Lamotrigine has been found to be efficacious in the acute management of bipolar depression and long-term management of bipolar disorder, especially in delaying depressive recurrence, either as monotherapy or as adjunctive therapy. Lamotrigine is also an antiepileptic drug, and is efficient in the treatment of focal epilepsies.
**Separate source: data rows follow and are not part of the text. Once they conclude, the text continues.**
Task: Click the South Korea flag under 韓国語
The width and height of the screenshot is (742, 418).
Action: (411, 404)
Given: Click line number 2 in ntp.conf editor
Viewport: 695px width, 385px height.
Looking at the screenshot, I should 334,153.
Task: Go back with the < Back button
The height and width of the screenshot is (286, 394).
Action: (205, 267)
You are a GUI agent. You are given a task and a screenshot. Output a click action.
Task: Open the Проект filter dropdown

It is thought to act by inhibition of glutamate release through blockade of voltage-sensitivity sodium channels and stabilization of the neuronal membrane.

OBJECTIVES

The scope of this study was to determinate if sodium channels are important for lamotrigine and other antidepressant to exert their antidepressant-like function.

METHODS

This study assessed the effects of veratrine, a Na(+) channel opener on antidepressant effect of lamotrigine and others antidepressants: two tricyclic antidepressants (TCAs): imipramine, a mixed serotonergic noradrenergic reuptake inhibitor, desipramine, a specific noradrenergic reuptake inhibitor and a SSRI: paroxetine, the most potent selective serotonergic reuptake inhibitor, using an animal model of depression, the forced swimming test. Veratrine (0.125 mg/kg) and lamotrigine (16, 32 mg/kg) or antidepressants (16, 32 mg/kg) were given i.p. 45 and 30 min, respectively, before the test.

RESULTS

We observed that when combined with veratrine the antidepressant-like effect of lamotrigine was reversed, but the antidepressant-like effect of the imipramine, desipramine and paroxetine was not changed, indicating that the mechanism of action of lamotrigine is different from that of antidepressants.